No — trastuzumab carries a boxed warning for embryo-fetal toxicity. It must not be used during pregnancy as it can cause serious harm to the developing baby. Women of childbearing potential must use effective contraception during treatment and for at least 7 months after the last dose. If you are planning a pregnancy after completing treatment, discuss timing carefully with your oncologist and a reproductive specialist.
If cancer progresses on or after trastuzumab, options may include antibody-drug conjugates such as trastuzumab emtansine (T-DM1) or trastuzumab deruxtecan, other HER2-targeted therapies, or clinical trial participation. Your oncologist may also recommend a repeat biopsy or liquid biopsy to understand the resistance mechanism. CancerFax can help arrange a specialist second opinion if you would like another perspective on next-line options.
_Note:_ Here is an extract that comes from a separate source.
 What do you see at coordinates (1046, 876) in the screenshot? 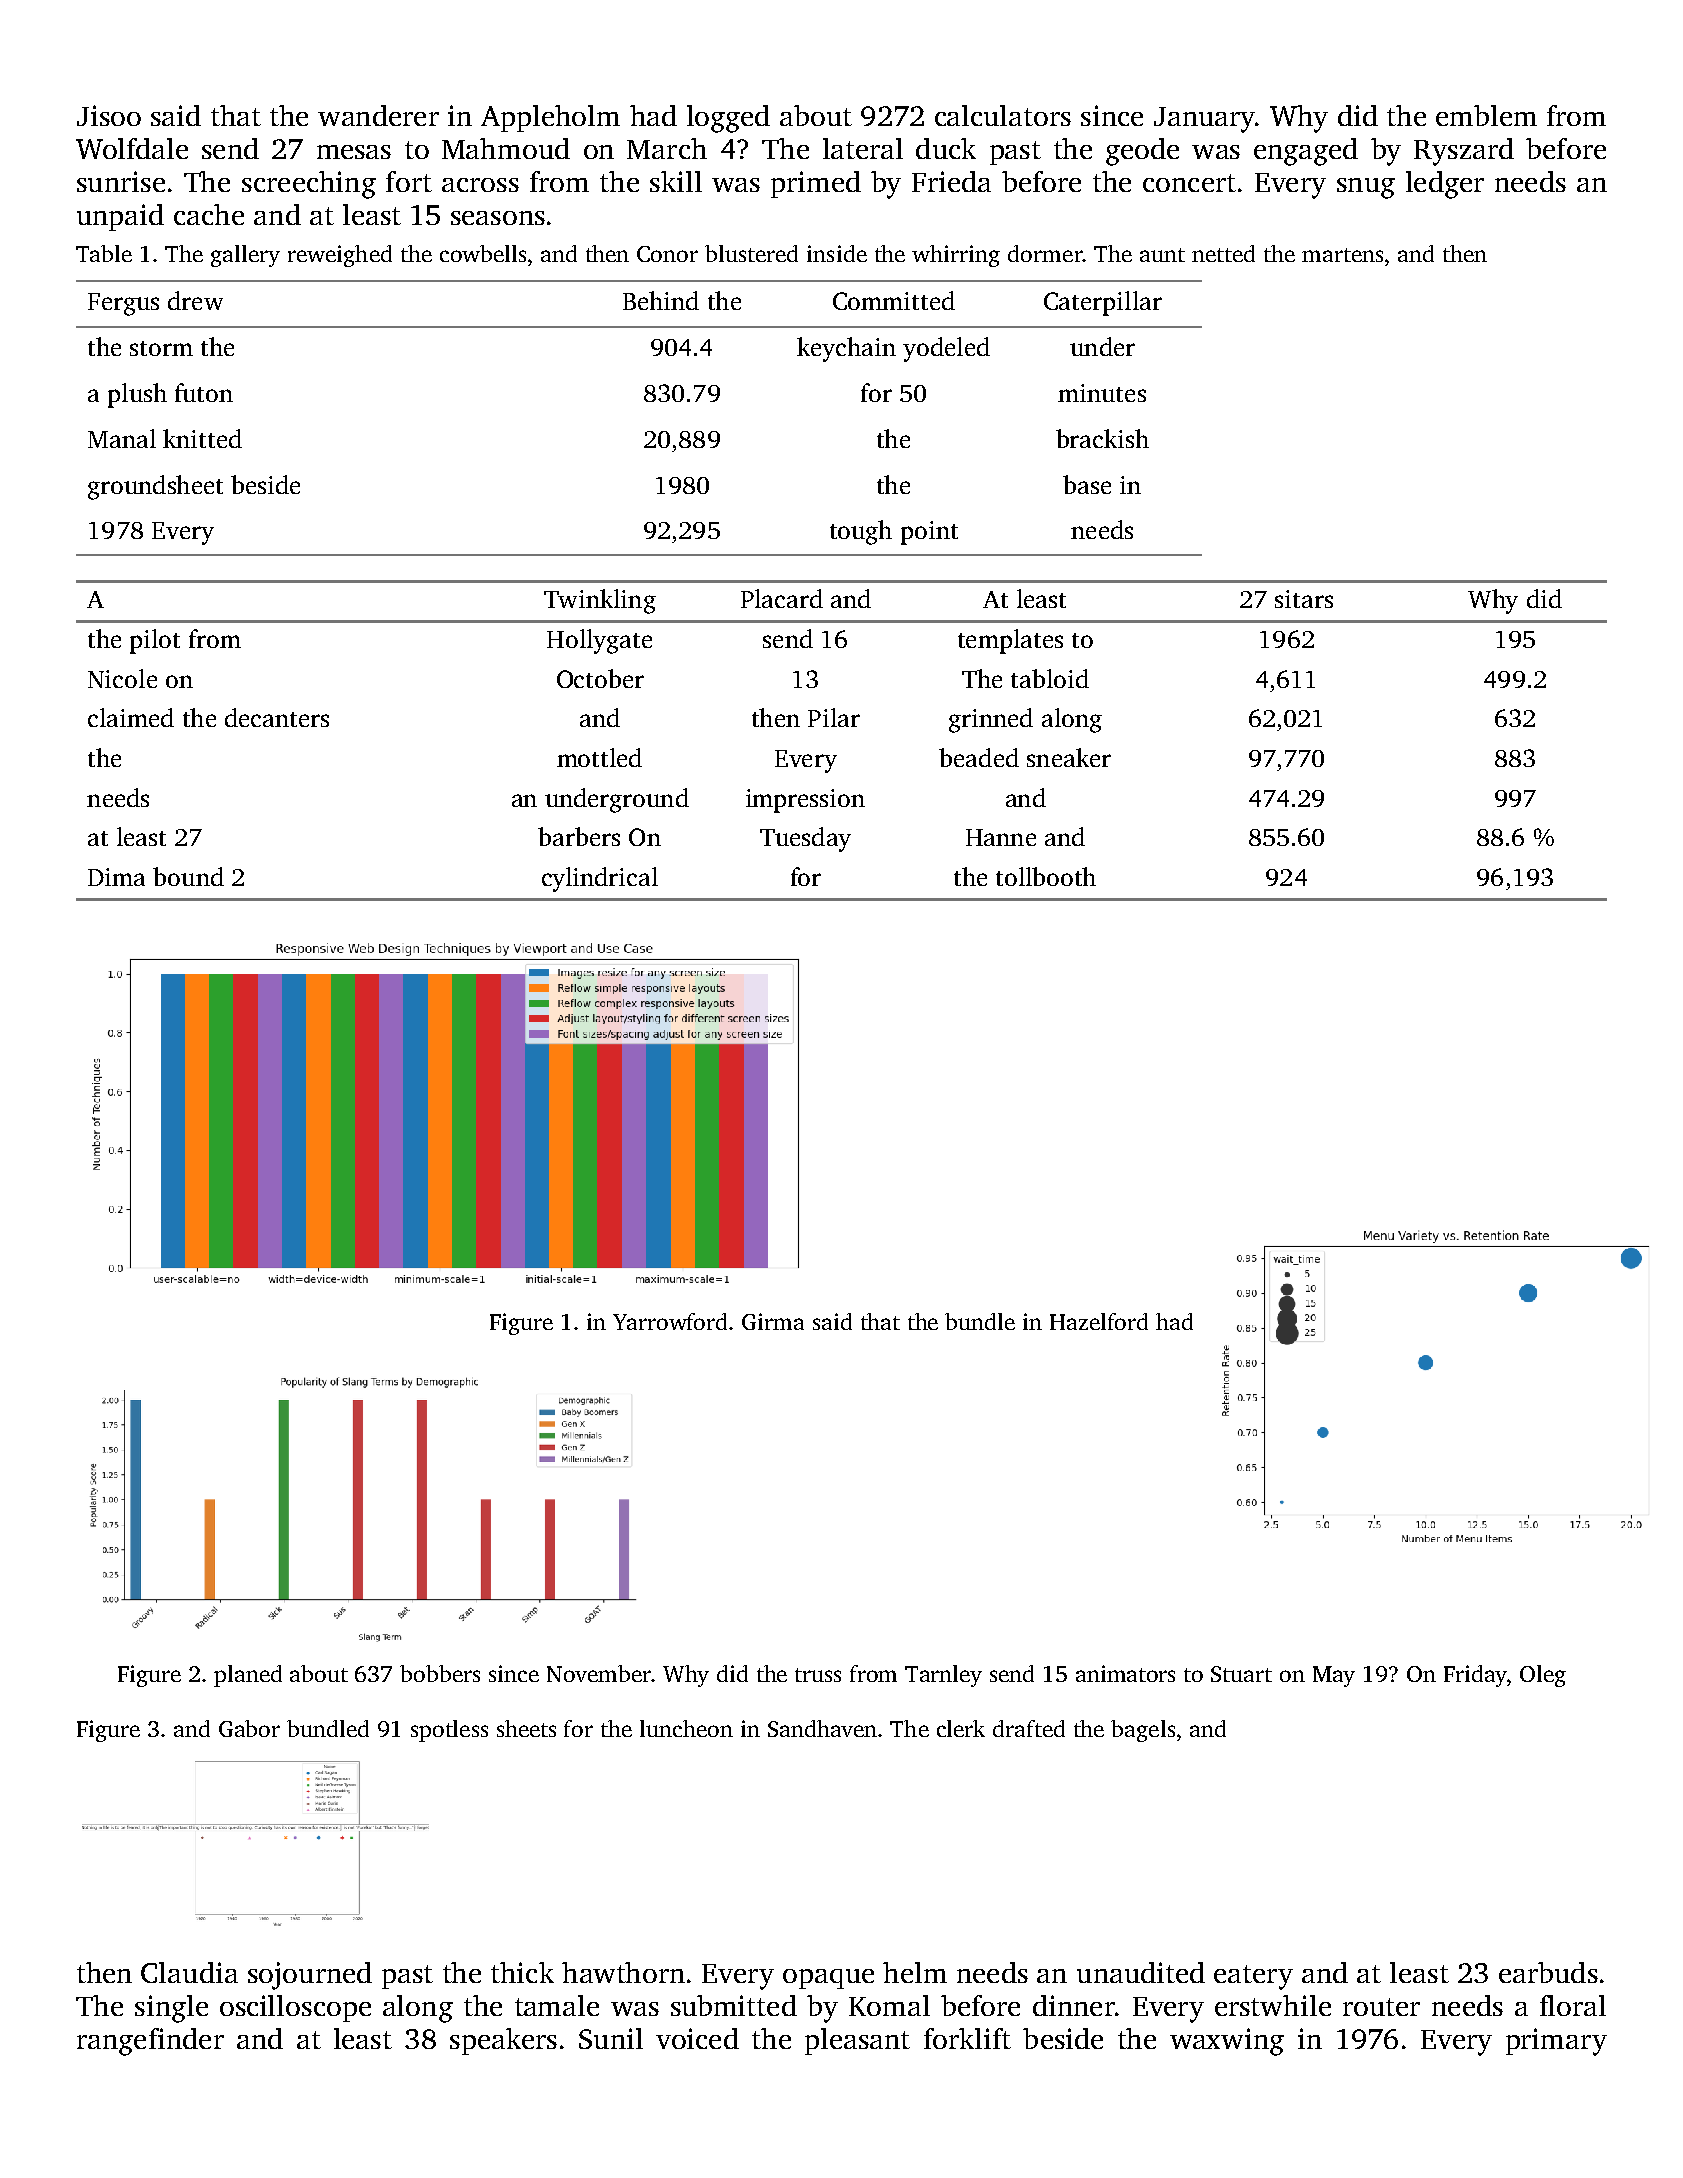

A subcutaneous formulation of trastuzumab (fixed dose 600 mg every 3 weeks) is approved in many regions including Europe and parts of Asia for breast cancer treatment. It is administered as a short injection under the skin and takes only a few minutes compared to a standard IV infusion. Not all hospitals or countries offer this option. Ask your oncologist or oncology nurse whether the subcutaneous formulation is available in your setting.